__STATED EXERCISE__: Turn the records below into a numbered list, from the line containing "You are a GUI" through the last line of the records. Leave out blank lines and the pictures.

___

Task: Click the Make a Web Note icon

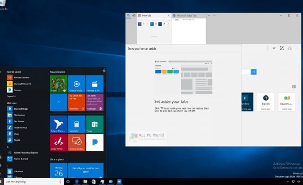Action: [x=282, y=48]
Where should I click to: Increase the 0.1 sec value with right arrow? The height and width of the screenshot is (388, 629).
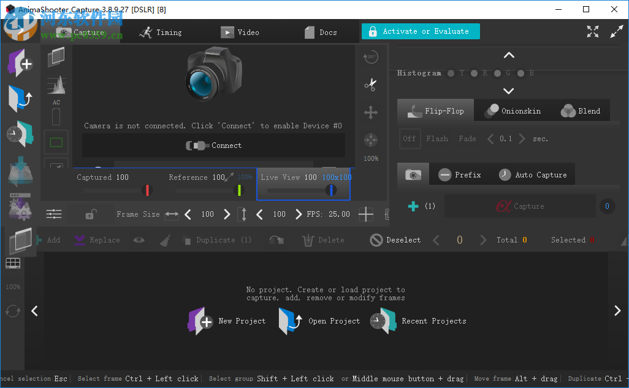pyautogui.click(x=521, y=139)
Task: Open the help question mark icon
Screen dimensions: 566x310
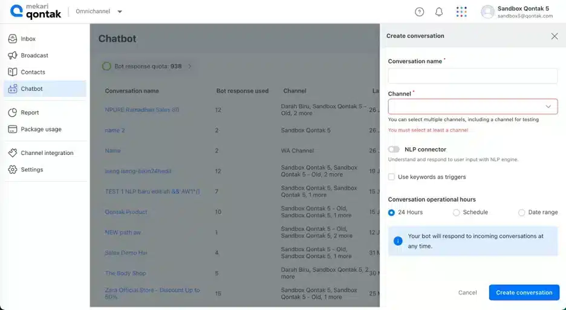Action: coord(419,12)
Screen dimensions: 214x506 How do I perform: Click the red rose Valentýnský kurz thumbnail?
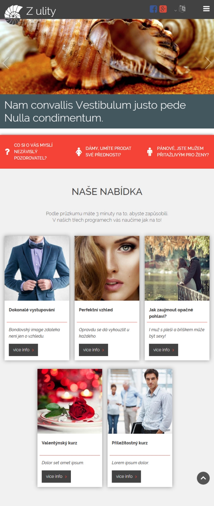tap(70, 401)
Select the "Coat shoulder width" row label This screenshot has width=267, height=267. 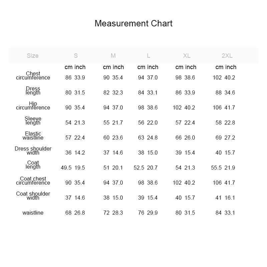(33, 196)
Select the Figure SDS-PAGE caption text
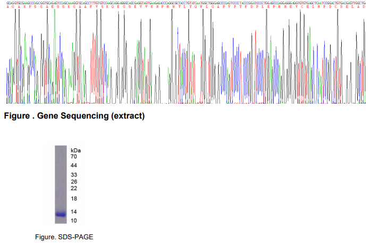 coord(64,236)
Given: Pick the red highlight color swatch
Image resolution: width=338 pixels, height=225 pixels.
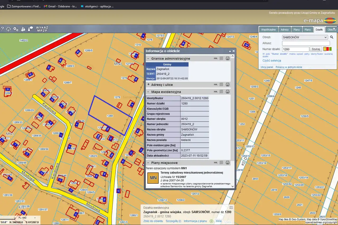Looking at the screenshot, I should [328, 49].
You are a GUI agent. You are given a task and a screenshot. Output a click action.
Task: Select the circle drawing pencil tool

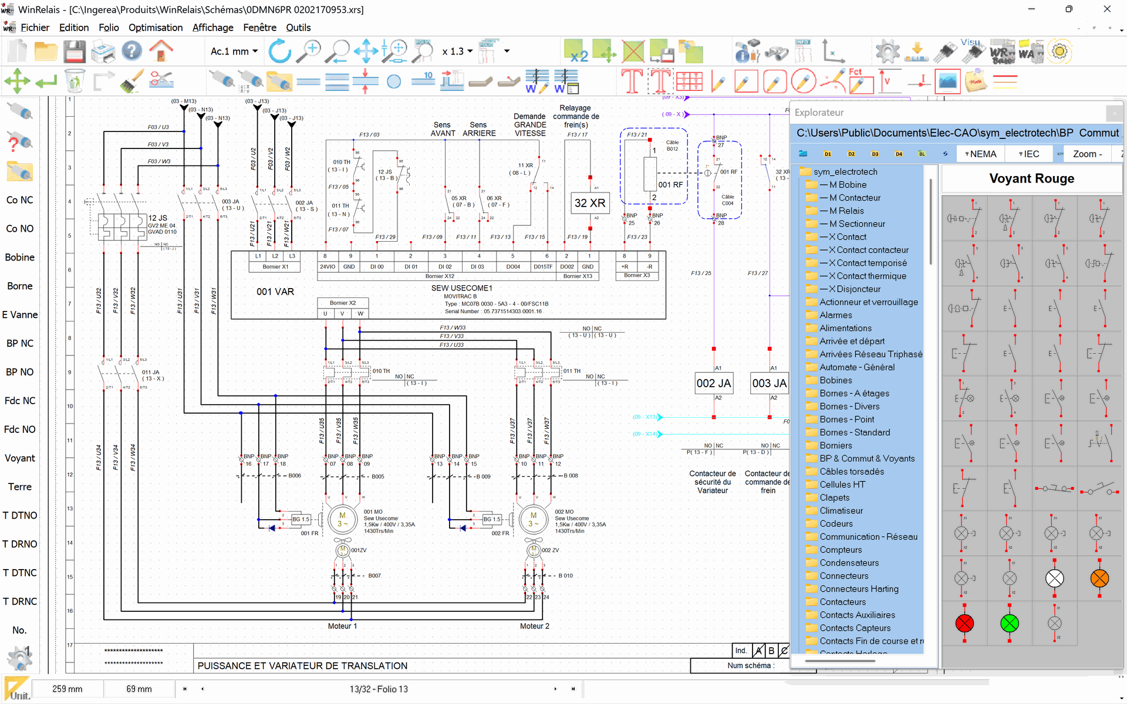point(803,81)
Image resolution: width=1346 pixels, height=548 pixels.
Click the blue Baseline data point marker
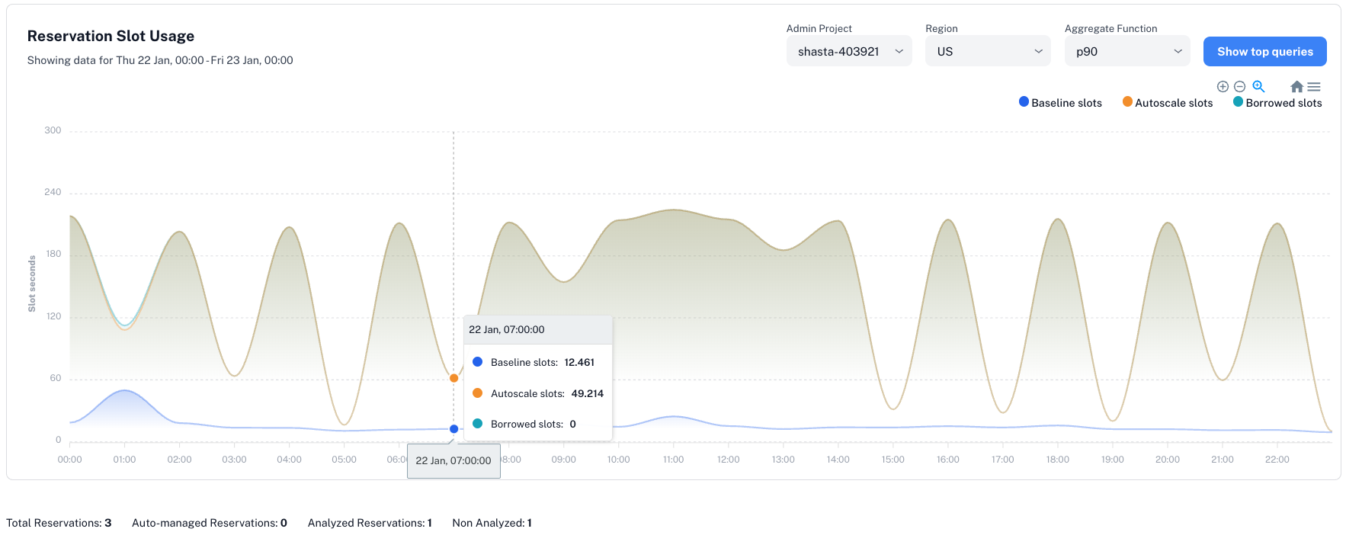click(453, 429)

___

__EXERCISE ANSWER__:
1. You are a GUI agent. You are given a task and a screenshot. Output a click action.
2. Task: Select the circle drawing pencil tool
3. point(803,81)
4. Image resolution: width=1346 pixels, height=548 pixels.
5. Click the blue Baseline data point marker
6. click(453, 429)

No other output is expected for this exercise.